What you will do:
A: In the profile of Sir Peter Mansfield, in what year did he join Nottingham University?
B: Write the next part of the profile of Sir Peter Mansfield, beginning after its final sentence.

Passage for review:
□ □ □ □

Lifetime achievement

十一月 26, 2007

Sir Peter Mansfield. Sir Peter Mansfield, the physicist and Nobel laureate, has been on a remarkable journey since leaving school aged 15 with seemingly limited prospects.

The southeast London boy, who was born in 1933, told his teachers at the former William Penn School in Peckham that school was not for him. His intention was to train as a printer - a well-respected trade but not one that required a university education.

But, evidencing education's power to change lives, Sir Peter later returned to study, taking A levels at night school before winning a place to study physics at what was then Queen Mary College (now Queen Mary, University of London). He graduated in 1959 and gained his PhD three years later.

Sir Peter joined Nottingham University in 1964, where he has remained, currently enjoying his role as professor emeritus.

It was at Nottingham in the 1970s that Sir Peter pioneered magnetic resonance imaging, a technology that has since changed the face of healthcare. MRI scans are now a standard diagnostic tool for many diseases and conditions.

□ □ □ □

Record extracts:
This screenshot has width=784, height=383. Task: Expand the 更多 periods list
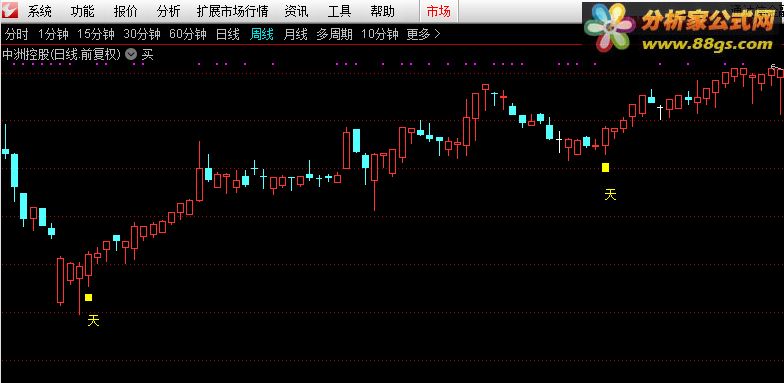[x=423, y=34]
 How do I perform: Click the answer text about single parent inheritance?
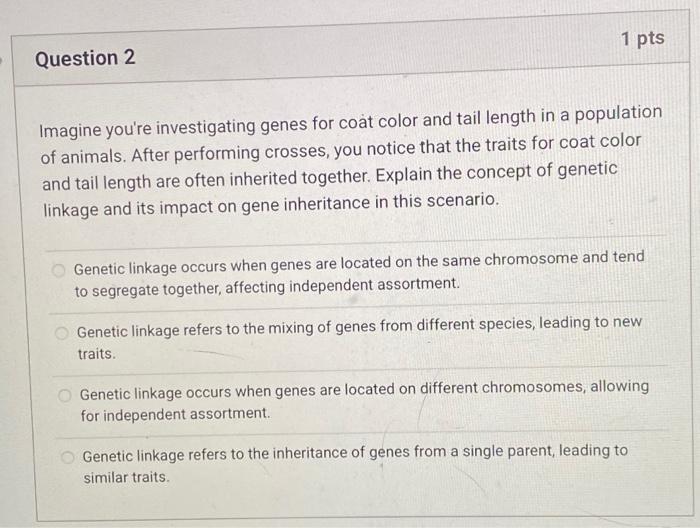point(355,453)

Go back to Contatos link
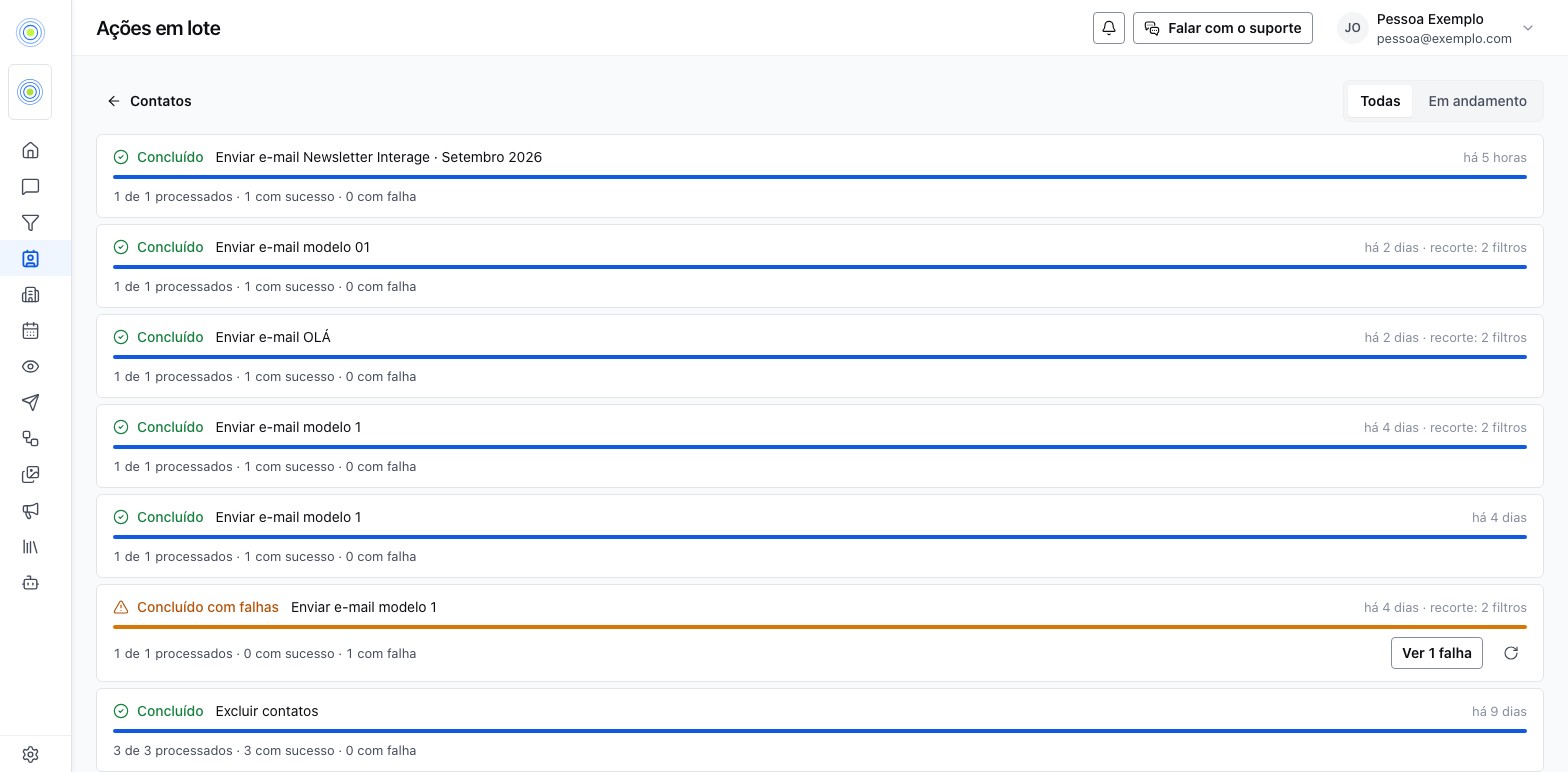point(149,101)
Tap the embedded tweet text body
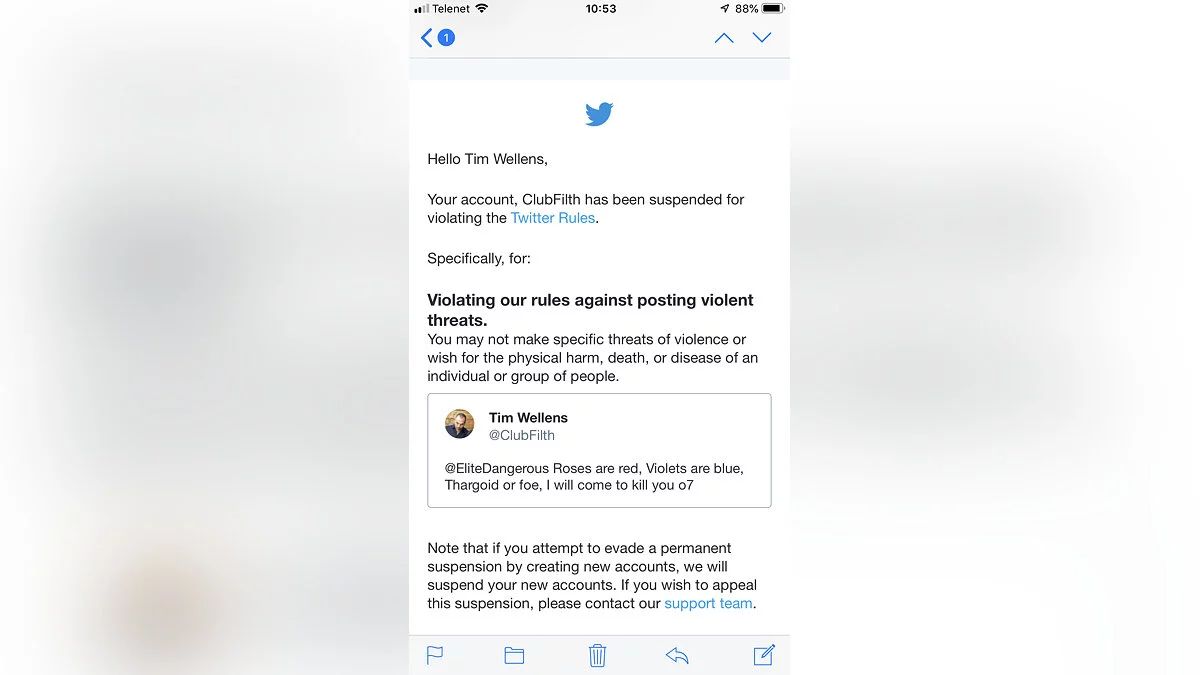Screen dimensions: 1200x675 594,477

□ □ □ □

Replies:
A: 1964

B:
In time-honoured scientific tradition, he tested what was then unknown technology - and which many feared would be injurious to human health - on himself, thereby capturing the world's first MRI scan of the human body.

"I gave the order to press the button for a single pulse. There was a click and I felt nothing, so we carried on with the scan," he recalled.

Sir Peter won the Nobel Prize for Physiology in 2003, with the late Paul Lauterbur, for their work on MRI. In honour of this and his many other achievements, Nottingham's Magnetic Resonance Centre is named after him.

Judge Baroness Kennedy said: "Here is a man who left school at 15 and ended up winning a Nobel prize. What an incredible and inspirational story. Sir Peter was for me the one who stood out in a hugely impressive field of finalists for this year's Times Higher Lifetime Achievement Award."